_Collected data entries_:
Segment Open

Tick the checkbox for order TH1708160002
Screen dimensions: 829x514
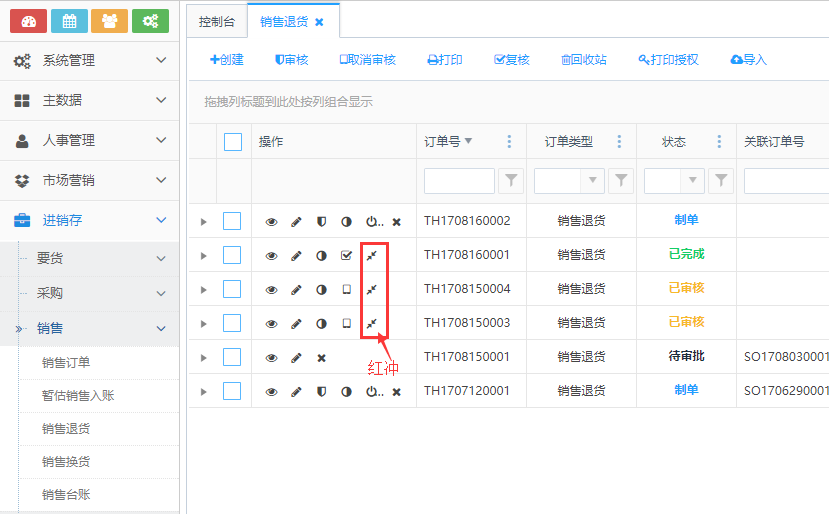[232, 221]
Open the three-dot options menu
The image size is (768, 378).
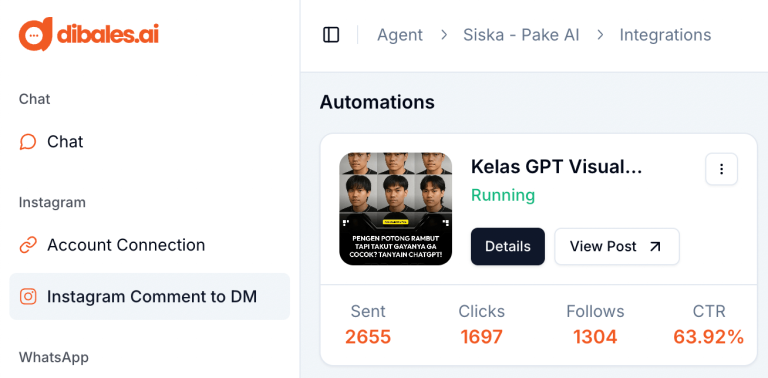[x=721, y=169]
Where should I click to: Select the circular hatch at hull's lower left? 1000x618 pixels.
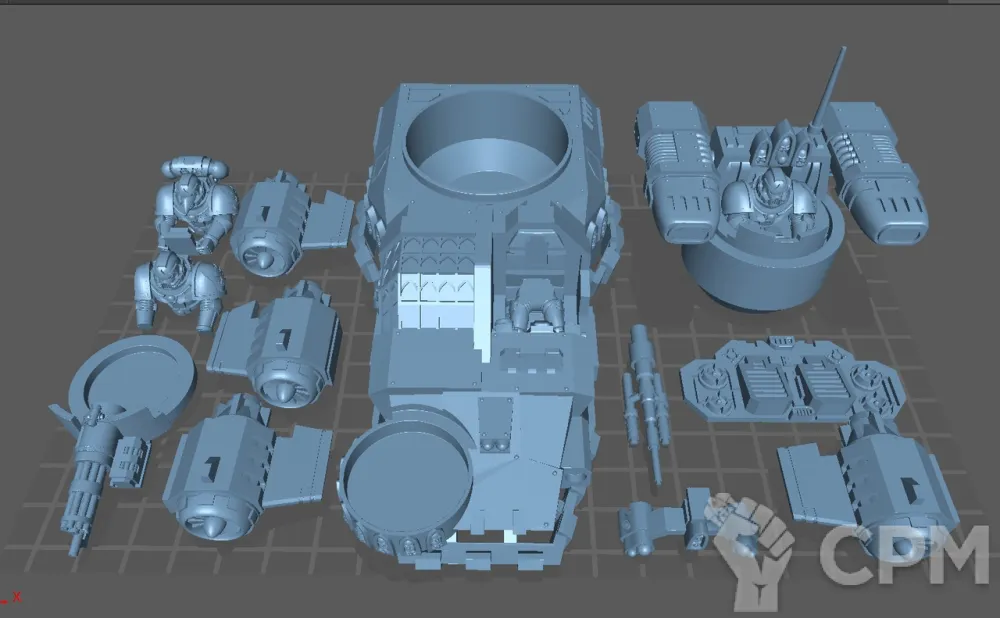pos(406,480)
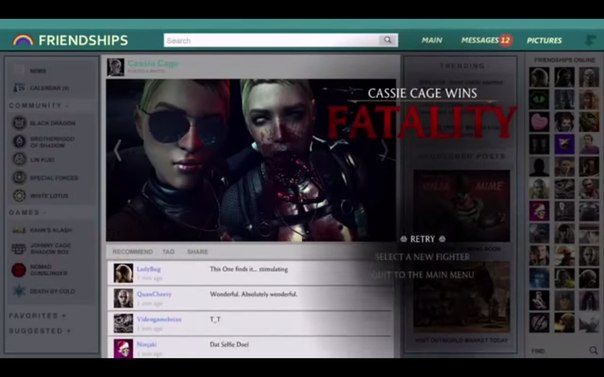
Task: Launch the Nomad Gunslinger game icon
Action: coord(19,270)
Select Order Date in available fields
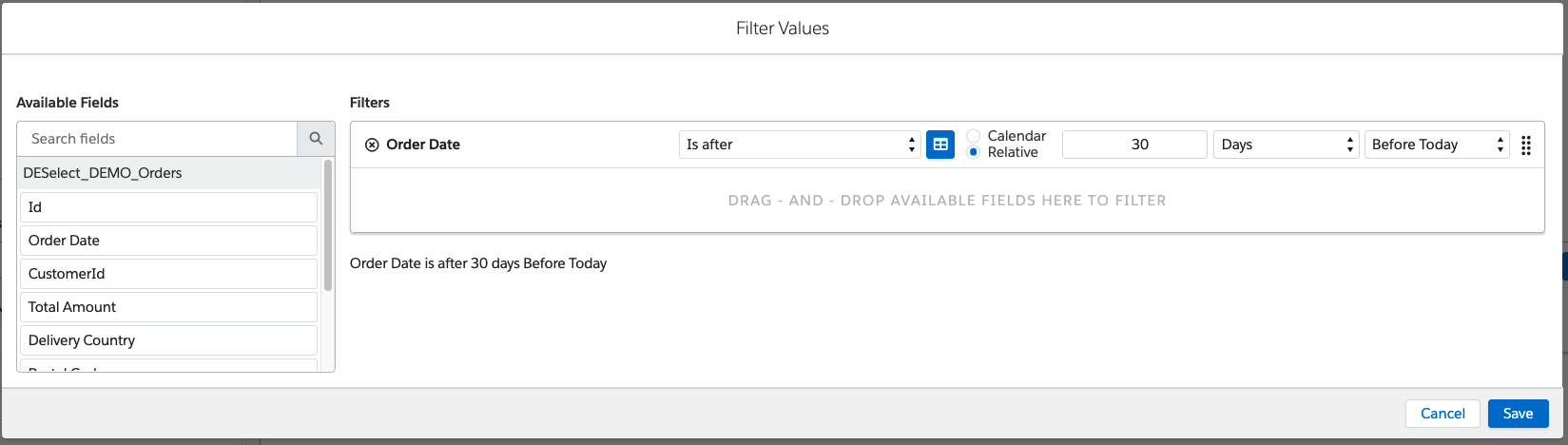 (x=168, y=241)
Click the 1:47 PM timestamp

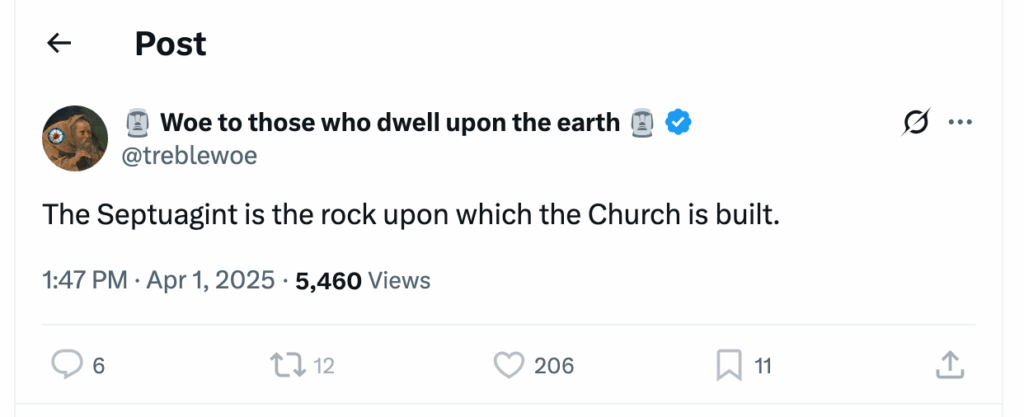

Segment Closed

_YOUR INSTRUCTIONS_:
Extract the run of lines beginning with the line that holds "The image size is (768, 378)." and ending at the last line of the data, inclusive. Exclude any pictures from the copy.

_EXERCISE SOLUTION_:
The image size is (768, 378).
[x=721, y=169]
Where should I click to: Select the circular hatch at hull's lower left? 1000x618 pixels.
pos(406,480)
Task: Launch the Nomad Gunslinger game icon
Action: coord(19,270)
Select Order Date in available fields
 (x=168, y=241)
Click the 1:47 PM timestamp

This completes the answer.